Meanwhile, other areas of the country are revving up their own plans to become the nano-Silicon Valley. "From a funding standpoint, Texas has a ways to go to be number one, but this is a start," said Christine L. Peterson, president of the Foresight Institute, noting the $100 million raised by the California NanoSystems Institute, based in Los Angeles and Santa Barbara. Other viable contenders include communities around the University of Washington, the Beckman Institute for Advanced Science and Technology at the University of Illinois at Urbana-Champaign, and the University of Georgia, she says.

Courtesy Foresight Institute
Peterson: "cultural barriers"

"However, the edges are blurry: much of the R&D at places like IBM, MIT and Stanford merges into nanotechnology seamlessly. In the long term, the word 'nanotechnology' goes away as it becomes an integral part of technology."

What's more, the biggest barrier to developing scaled-up nanotech is cultural, says Peterson, "particularly between chemists and engineers. There's a shortage of system engineers who can think in terms of molecules, and the chemists don't even realize they need them." UTD' s innovative academic plan for the institute should help: it will bring together faculty, researchers and students from at least five academic areas in an integrated curriculum including chemistry, physics, mathematics, engineering and biological sciences.

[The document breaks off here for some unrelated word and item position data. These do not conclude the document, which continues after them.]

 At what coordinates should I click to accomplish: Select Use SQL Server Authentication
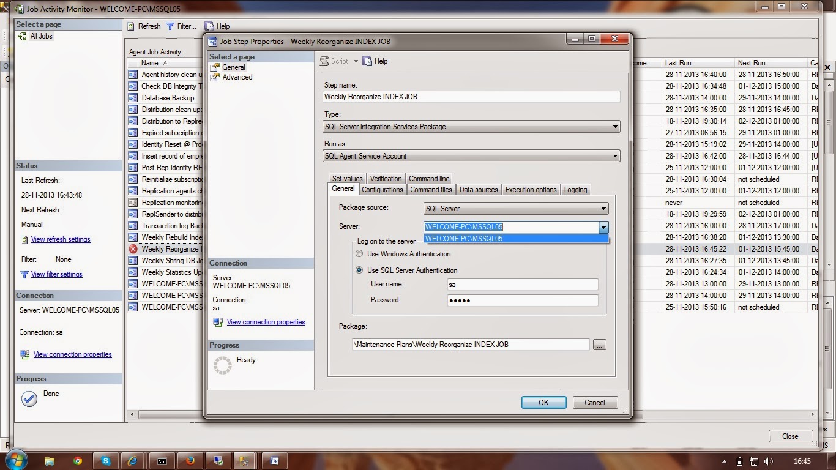(x=359, y=270)
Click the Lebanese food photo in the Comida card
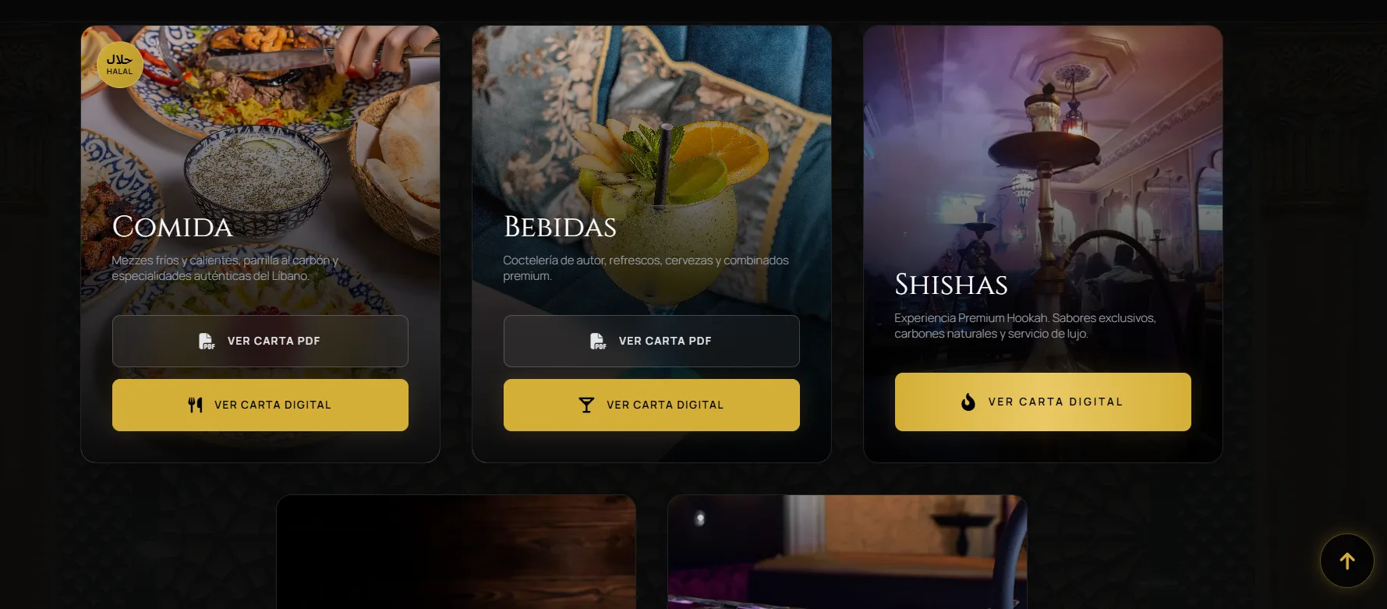 coord(260,125)
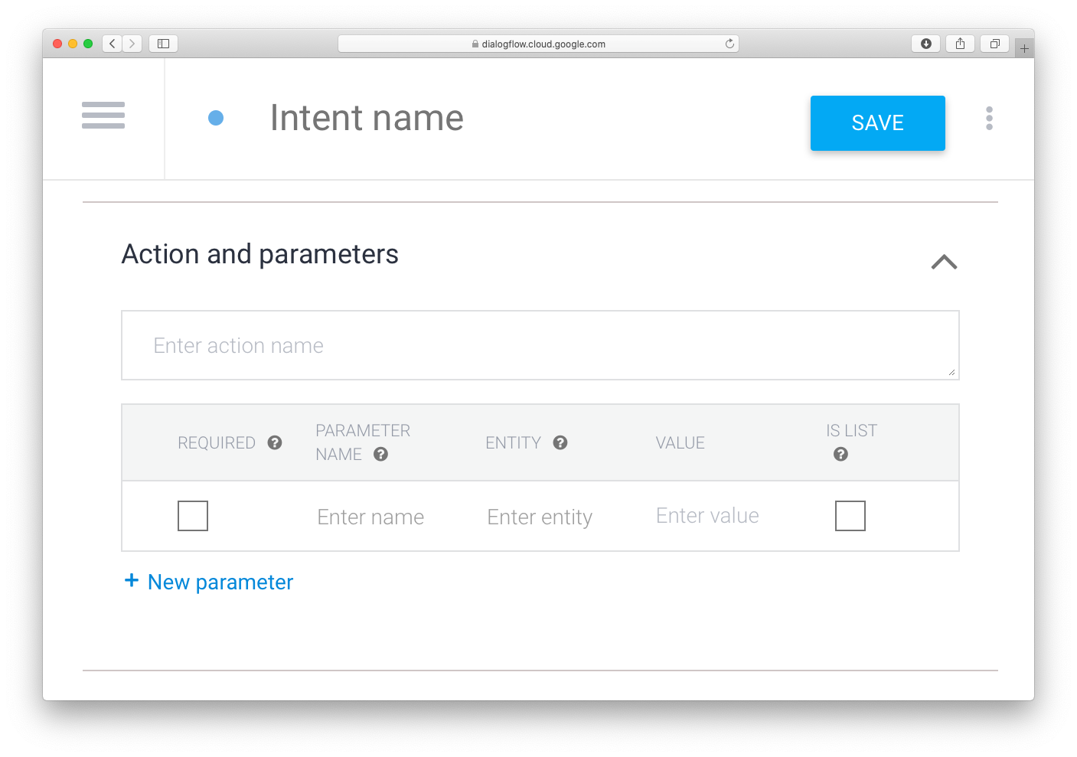The height and width of the screenshot is (757, 1077).
Task: Enable the IS LIST checkbox
Action: pos(850,516)
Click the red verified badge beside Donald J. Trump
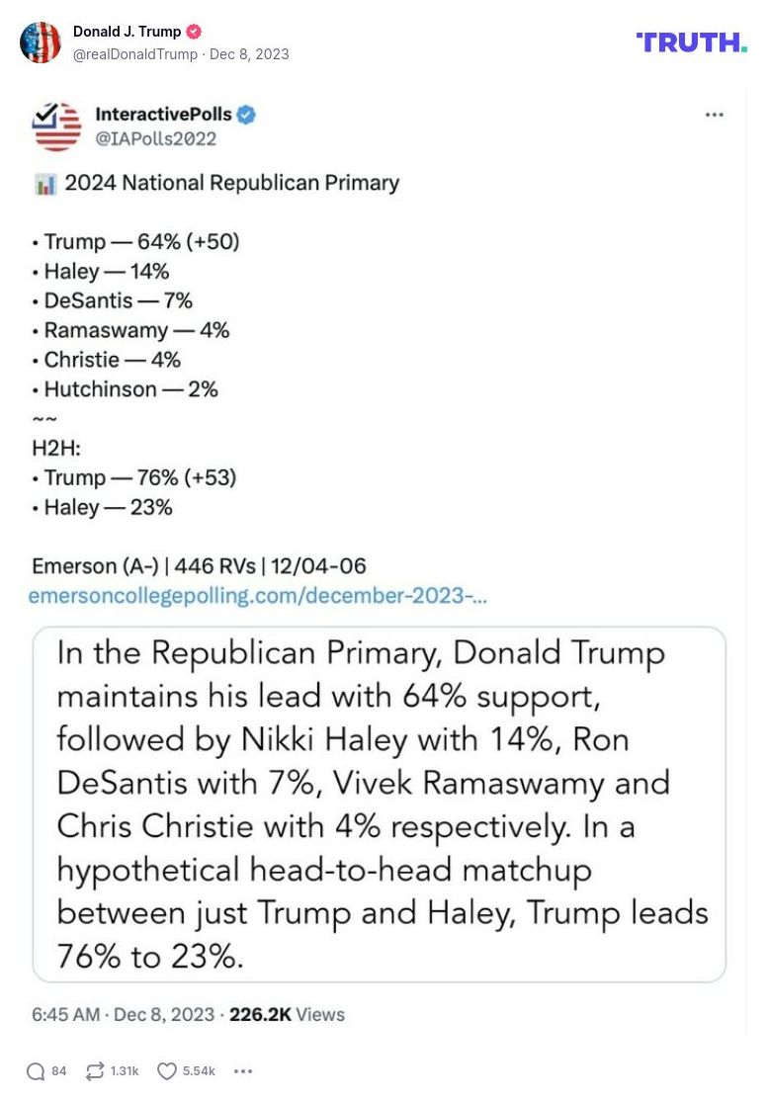Image resolution: width=768 pixels, height=1101 pixels. click(195, 32)
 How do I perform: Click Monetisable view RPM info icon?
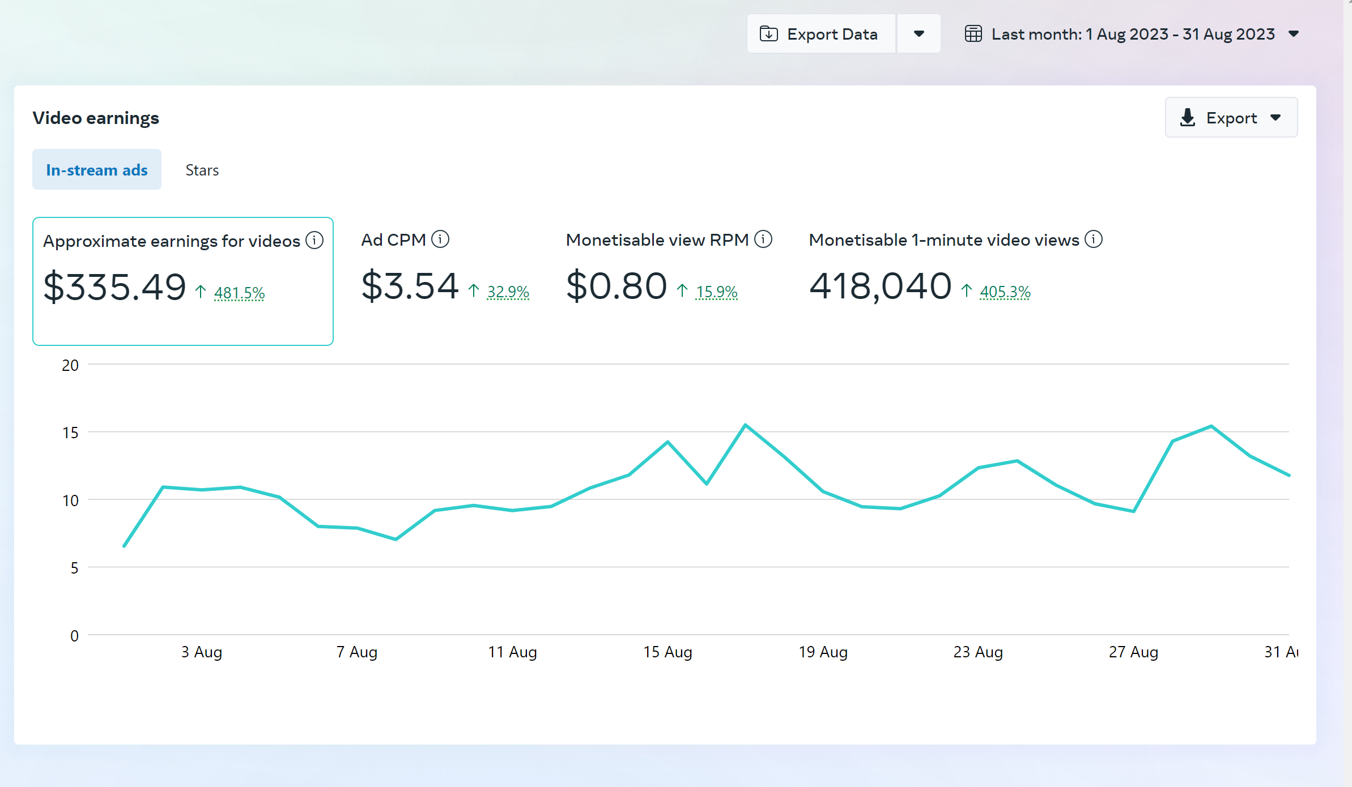point(763,239)
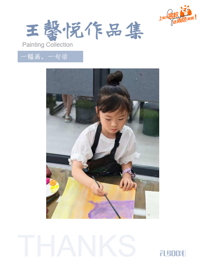This screenshot has width=202, height=273.
Task: Click the yellow paint on the palette
Action: (54, 188)
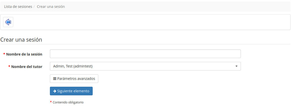Click the caret arrow of the tutor dropdown
Viewport: 291px width, 106px height.
[236, 66]
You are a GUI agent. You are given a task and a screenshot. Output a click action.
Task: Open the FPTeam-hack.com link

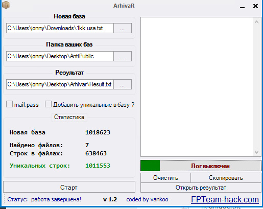(x=225, y=199)
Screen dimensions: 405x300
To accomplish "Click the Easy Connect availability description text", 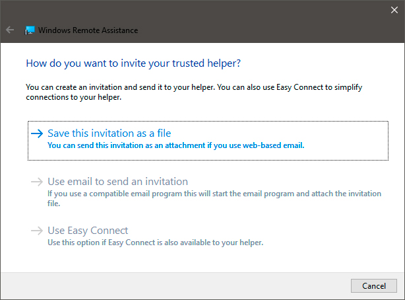I will click(x=155, y=243).
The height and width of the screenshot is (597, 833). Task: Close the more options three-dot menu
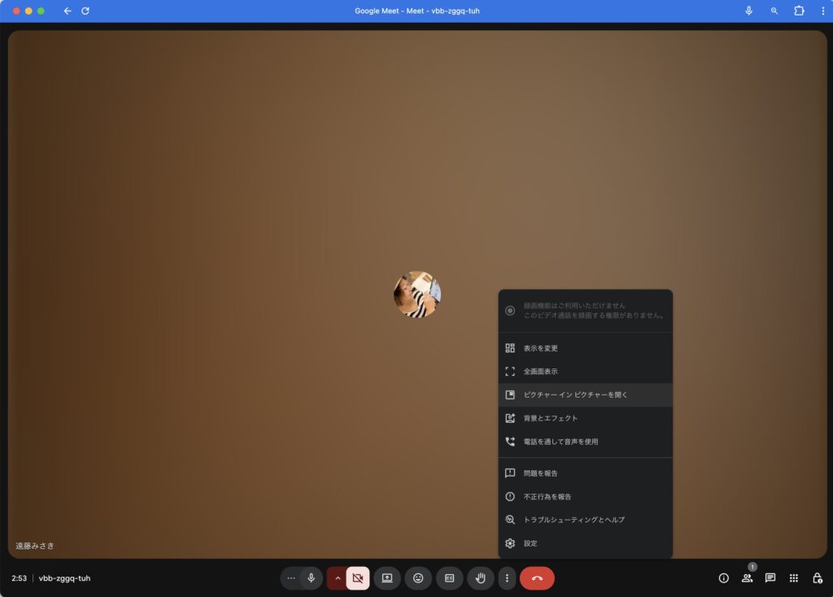pyautogui.click(x=507, y=578)
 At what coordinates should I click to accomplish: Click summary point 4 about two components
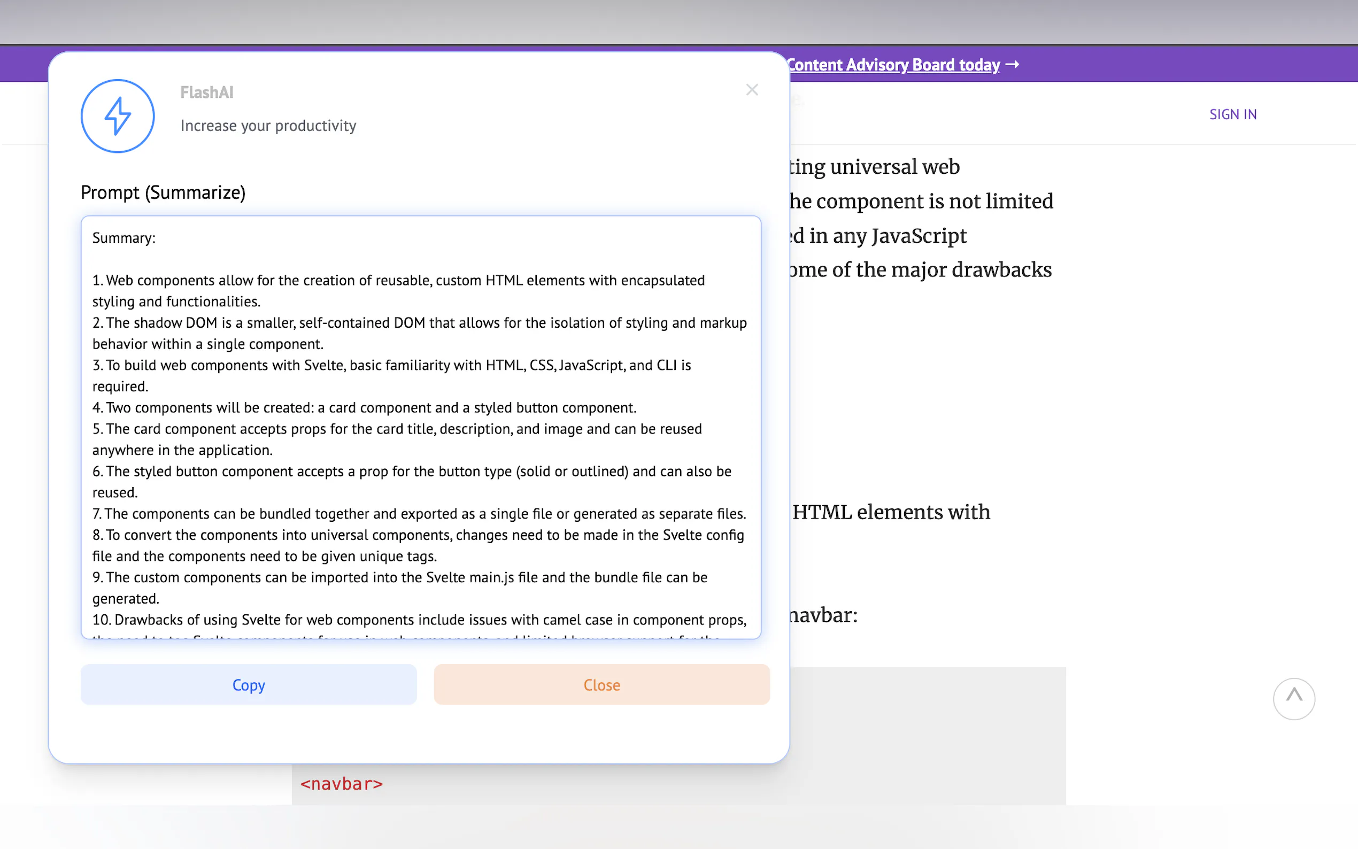pos(364,408)
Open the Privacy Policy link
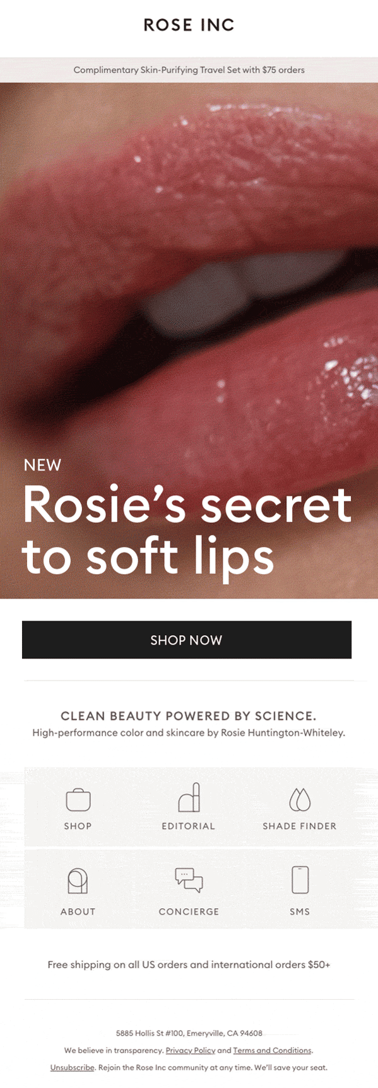 click(191, 1050)
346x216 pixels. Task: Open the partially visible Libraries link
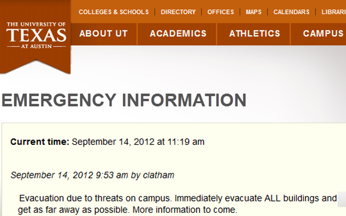point(334,12)
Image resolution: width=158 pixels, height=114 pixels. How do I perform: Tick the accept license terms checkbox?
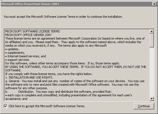click(x=5, y=106)
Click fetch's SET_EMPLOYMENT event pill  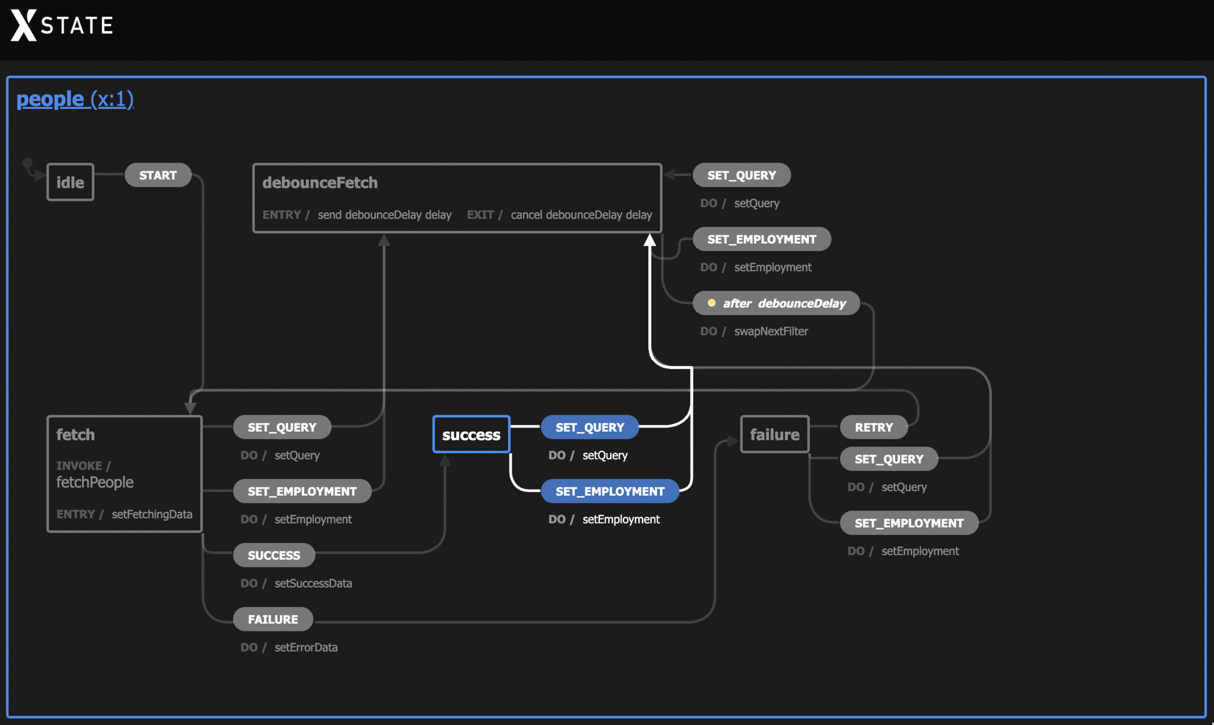pyautogui.click(x=302, y=491)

"'Nanotech Corridor' could just be a marketing term, but there's nothing small about nanotech--it fits well with Texas' big vision. If Texans decide they will be the leaders, they will almost certainly be a major player," concluded Peterson.

Footnotes

1. A. A. Zakhidov, R. H. Baughman et al.: "Carbon Structures with Three-Dimensional Periodicity at Optical Wavelengths," Science, 284, 897 (1998).

2. R. H. Baughman et al: "Artificial muscles," Science 284, 1340 (1999).

3. R. H. Baughman: "Putting a New Spin on Carbon Nanotubes," Science, 290, 1310 (2000)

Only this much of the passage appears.